TQ:  What sort of research did you do for Unwrapped Sky?

Rjurik:  Lot’s of tedious things, really. Like: How far can you walk in an hour? I’m sure there were more interesting things too, but alas I can’t recall. It does showcase my love of ancient Rome, though. Sometimes I think I should have been an archeologist or an ancient historian.

TQ:  Who was the easiest character to write and why? The hardest and why? Who is your favorite character in Unwrapped Sky?

Rjurik:  The easiest was the character Kata, who is probably the hero of the story. She’s a philosopher-assassin working for the dictatorial Houses. She’s clearly caught, she’s morally compromised, she’s trying to survive in a harsh world. She’s knows that the Houses are uncaring, but what else can she do?

Maximilian the seditionist was the most difficult to write. He’s a man with high ideals and who believes the ends justify the means. Though he wants to world where everyone is free, he treats others as pawns in his plans. Politics dominates his personality. As someone says in the novel, politics is not an affair for the virtuous. It was difficult to make him likeable, actually, but he becomes more likeable as it goes on, I think.

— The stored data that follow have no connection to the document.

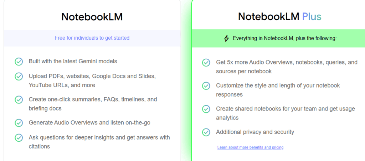The height and width of the screenshot is (161, 365).
Task: Click Free for individuals to get started banner
Action: (92, 38)
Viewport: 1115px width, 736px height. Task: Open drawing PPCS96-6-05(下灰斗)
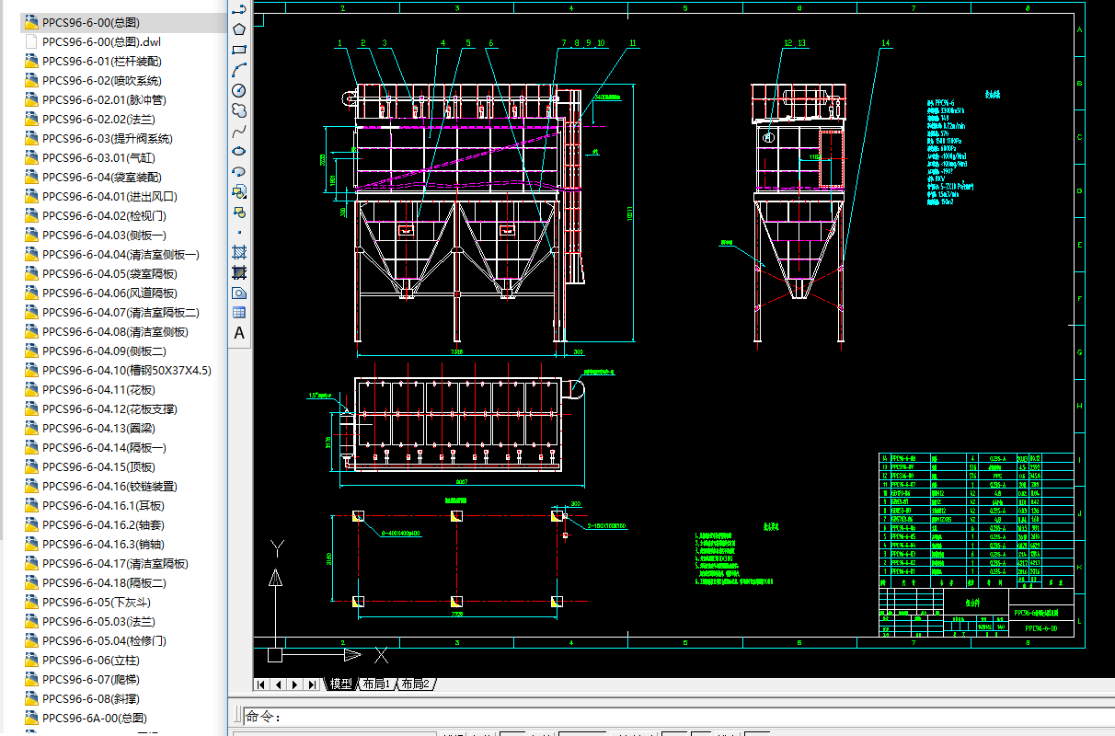point(95,602)
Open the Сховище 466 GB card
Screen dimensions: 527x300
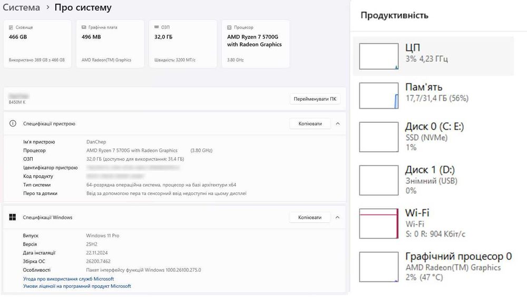37,44

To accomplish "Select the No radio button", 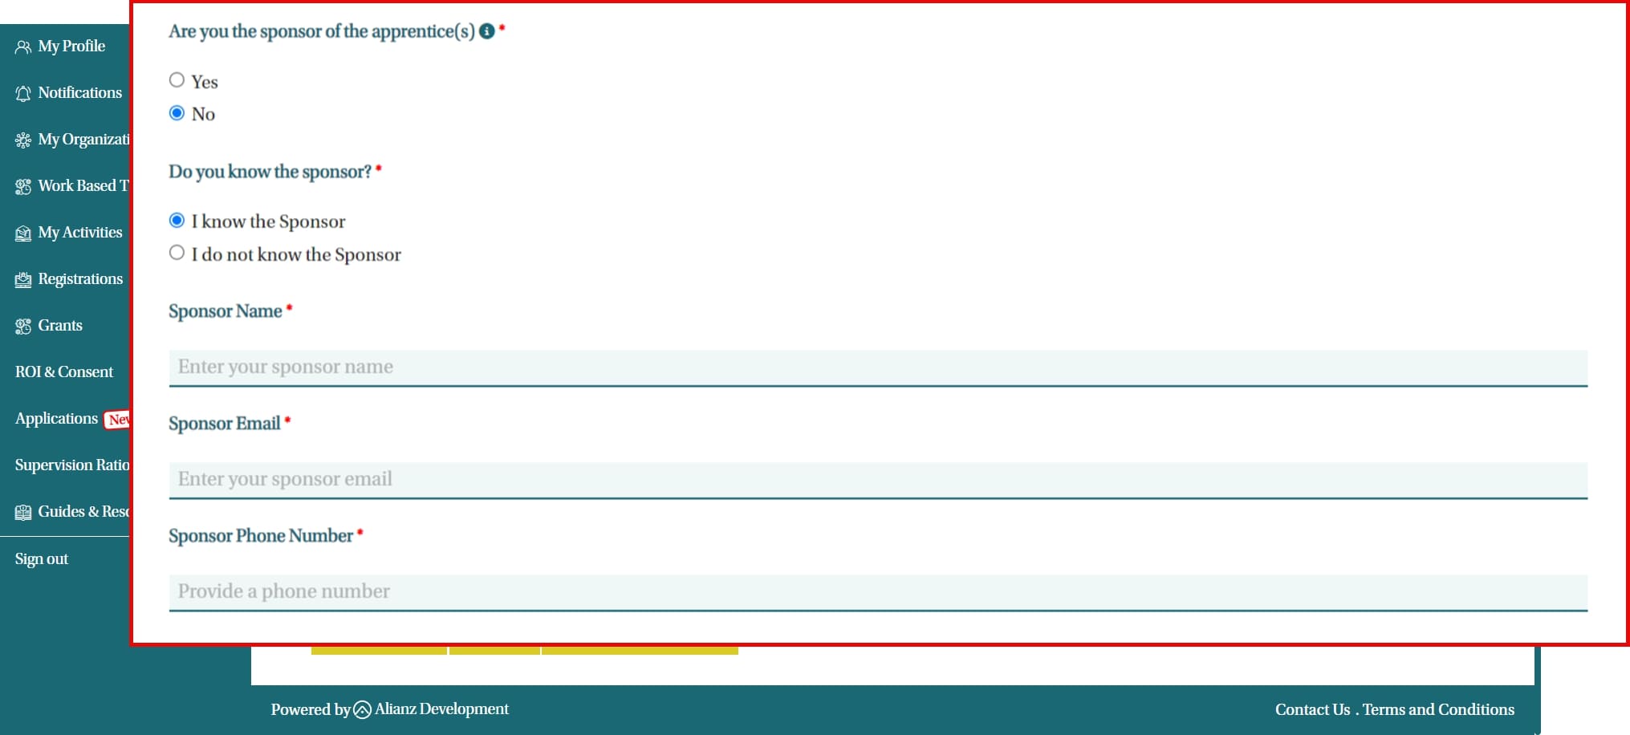I will tap(177, 113).
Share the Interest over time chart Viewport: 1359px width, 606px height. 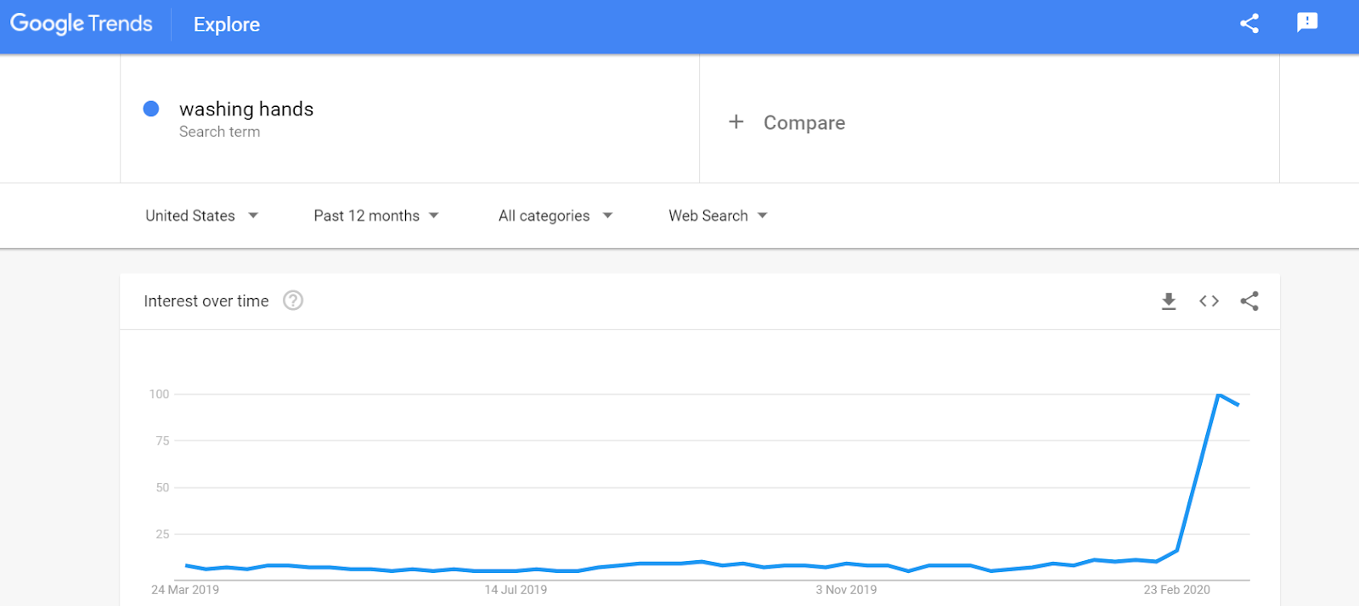pyautogui.click(x=1249, y=301)
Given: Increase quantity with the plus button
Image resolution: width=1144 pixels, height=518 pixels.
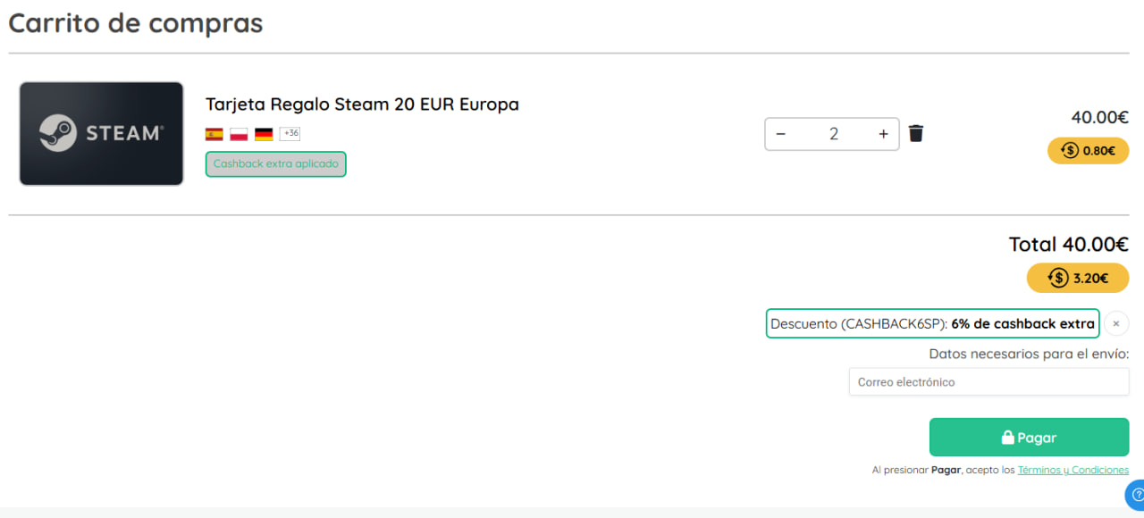Looking at the screenshot, I should [883, 134].
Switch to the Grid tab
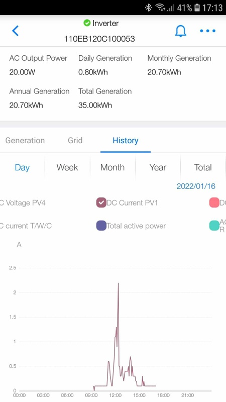 point(75,141)
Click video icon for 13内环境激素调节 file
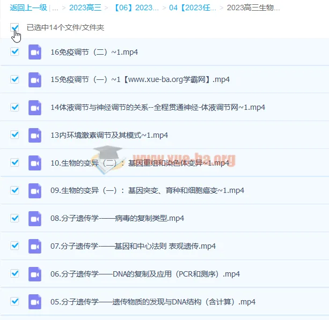Screen dimensions: 329x320 (35, 135)
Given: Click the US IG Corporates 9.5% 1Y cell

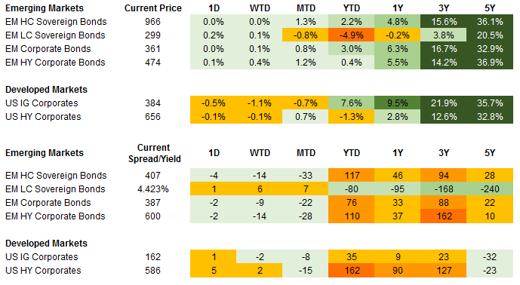Looking at the screenshot, I should pos(397,103).
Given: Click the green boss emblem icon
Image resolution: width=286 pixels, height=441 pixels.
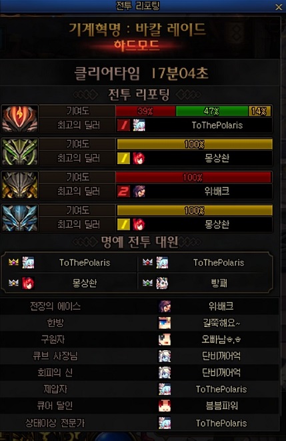Looking at the screenshot, I should click(x=19, y=151).
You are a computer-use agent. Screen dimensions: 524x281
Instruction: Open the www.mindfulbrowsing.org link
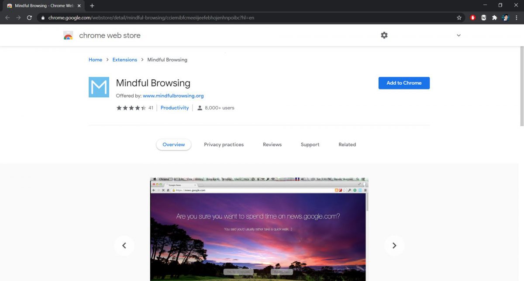point(173,96)

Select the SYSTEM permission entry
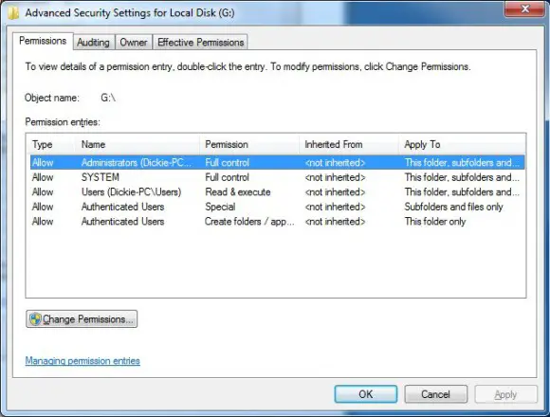tap(277, 177)
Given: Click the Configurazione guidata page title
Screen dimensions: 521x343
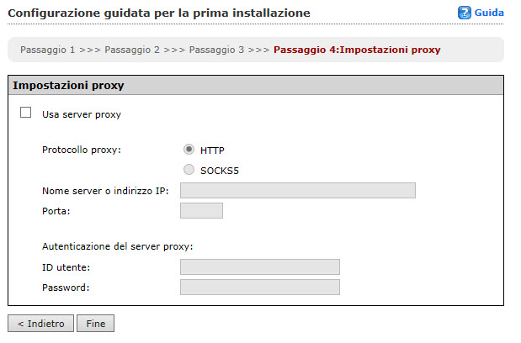Looking at the screenshot, I should (159, 13).

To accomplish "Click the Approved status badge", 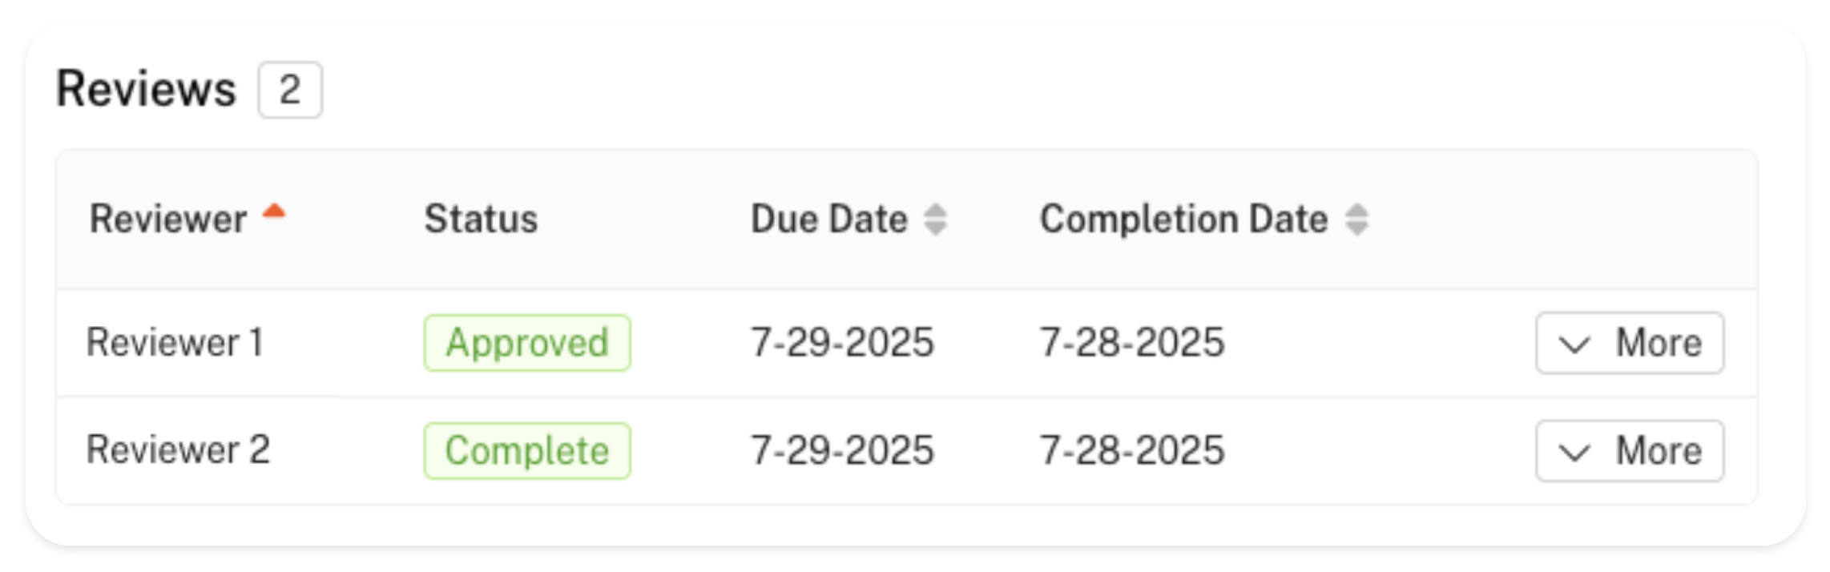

I love them all, in their own way, but my favourite character to write – though obviously not the nicest one – was the House official Boris. Boris was once a former tram-worker and now has become a middle manager. He too wants things to become better, but ambition and self-delusion get the better of him. He wants someone to love him, and this particular someone is a magical Siren, captured and forced to work for the Opera as a singer. The disjunction between Boris’s view of the world and reality is vast. It was hard to write, but his story really gripped me.

TQ:  Give us one of your favorite lines from Unwrapped Sky.

Rjurik:  “We cannot be representations of the new world. We are only here to usher it in.”

TQ:  What's next?

Rjurik:  The sequel to Unwrapped Sky is called The Stars Askew. The first draft is done and has been handed to my editor, so that should be out in a year or so. Though much is set in Caeli-Amur, it also takes to the Imperial city of Varenis and into the ruined landscape to the south. We spend a lot more time outdoors. It follows more-or-less directly from the first book, but I won’t give too much away. There will be a third book too, which will wrap up the story of the city of Caeli-Amur, jewel of the south. The third is called The Black Sun.

In the meantime, I’m writing a steampunk novel set in a fantastic Australia. The main character is a suffragette librarian – Eugenie Healy – who works at the National Museum in Melbourne. In this alternate Australia, there is still an inland sea and much of the megafauna – giant lizards and diprotodons (giant wombat-like mammals) – still survives. Readers of my story ‘Int. Morgue. Night.’ (from my collection The Library of Forgotten Books) might recognize this setting, though the action in the novel takes place in the 1890s, not the 1950s. As a result of the sea, there has been a massive influx of migrants. Readers can expect to encounter opium dealers and spiritualists, Chinese junks sitting in the harbour, industrialists in the halls of a powerful men’s club, a rural utopian community who have rejected the modern technologies, the hideout of one of the last bushrangers, a ruined ancient city in the desert – and automatons, of course.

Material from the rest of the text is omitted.